▶ [Work required]
In the entries below, identify every line with the string "link" and copy it.

▶ [Source data]

=-=-=

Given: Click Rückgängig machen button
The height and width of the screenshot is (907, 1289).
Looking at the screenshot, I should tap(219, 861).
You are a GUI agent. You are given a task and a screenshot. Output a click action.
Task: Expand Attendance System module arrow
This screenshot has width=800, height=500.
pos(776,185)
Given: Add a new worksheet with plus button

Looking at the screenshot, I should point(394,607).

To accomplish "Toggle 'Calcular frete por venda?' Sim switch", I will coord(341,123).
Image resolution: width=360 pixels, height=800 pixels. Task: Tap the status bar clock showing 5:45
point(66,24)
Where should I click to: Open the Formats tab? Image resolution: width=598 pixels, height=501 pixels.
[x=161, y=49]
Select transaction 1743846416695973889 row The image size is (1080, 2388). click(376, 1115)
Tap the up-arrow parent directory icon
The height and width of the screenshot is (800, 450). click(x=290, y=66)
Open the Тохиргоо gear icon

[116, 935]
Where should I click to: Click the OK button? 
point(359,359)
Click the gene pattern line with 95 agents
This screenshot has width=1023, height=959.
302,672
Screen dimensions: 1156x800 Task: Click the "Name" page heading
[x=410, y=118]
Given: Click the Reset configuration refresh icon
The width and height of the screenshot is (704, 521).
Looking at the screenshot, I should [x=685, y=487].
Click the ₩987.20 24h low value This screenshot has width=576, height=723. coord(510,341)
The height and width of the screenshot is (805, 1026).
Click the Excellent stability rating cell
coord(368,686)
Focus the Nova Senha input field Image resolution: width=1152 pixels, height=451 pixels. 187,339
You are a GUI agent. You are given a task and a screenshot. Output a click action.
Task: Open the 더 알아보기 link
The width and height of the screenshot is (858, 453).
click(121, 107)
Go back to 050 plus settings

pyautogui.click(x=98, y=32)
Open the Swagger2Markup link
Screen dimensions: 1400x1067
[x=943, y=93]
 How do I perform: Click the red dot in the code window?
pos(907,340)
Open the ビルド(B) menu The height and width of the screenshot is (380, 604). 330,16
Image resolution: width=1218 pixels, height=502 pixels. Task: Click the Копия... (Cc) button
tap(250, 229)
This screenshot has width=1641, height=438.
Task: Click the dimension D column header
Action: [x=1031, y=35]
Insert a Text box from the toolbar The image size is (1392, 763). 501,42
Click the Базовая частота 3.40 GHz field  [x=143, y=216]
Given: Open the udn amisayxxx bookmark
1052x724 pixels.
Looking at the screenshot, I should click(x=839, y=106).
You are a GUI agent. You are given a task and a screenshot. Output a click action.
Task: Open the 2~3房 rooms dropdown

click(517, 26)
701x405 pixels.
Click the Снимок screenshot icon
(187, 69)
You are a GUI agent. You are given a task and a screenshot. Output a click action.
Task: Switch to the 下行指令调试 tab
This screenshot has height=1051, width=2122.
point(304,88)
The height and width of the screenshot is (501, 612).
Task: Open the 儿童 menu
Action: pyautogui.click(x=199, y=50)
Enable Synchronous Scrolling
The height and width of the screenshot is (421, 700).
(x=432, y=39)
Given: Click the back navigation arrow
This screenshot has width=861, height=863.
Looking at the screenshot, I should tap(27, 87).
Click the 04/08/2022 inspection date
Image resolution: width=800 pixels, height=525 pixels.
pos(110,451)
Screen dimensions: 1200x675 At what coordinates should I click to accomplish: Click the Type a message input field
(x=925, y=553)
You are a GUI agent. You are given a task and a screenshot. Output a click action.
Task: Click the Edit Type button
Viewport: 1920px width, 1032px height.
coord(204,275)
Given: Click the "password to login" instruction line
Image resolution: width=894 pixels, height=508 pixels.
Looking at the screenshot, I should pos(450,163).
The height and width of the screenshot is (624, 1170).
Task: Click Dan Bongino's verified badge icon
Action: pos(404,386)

=-=-=

▶ [Result for this task]
Task: Open the 더 알아보기 link
Open the Swagger2Markup link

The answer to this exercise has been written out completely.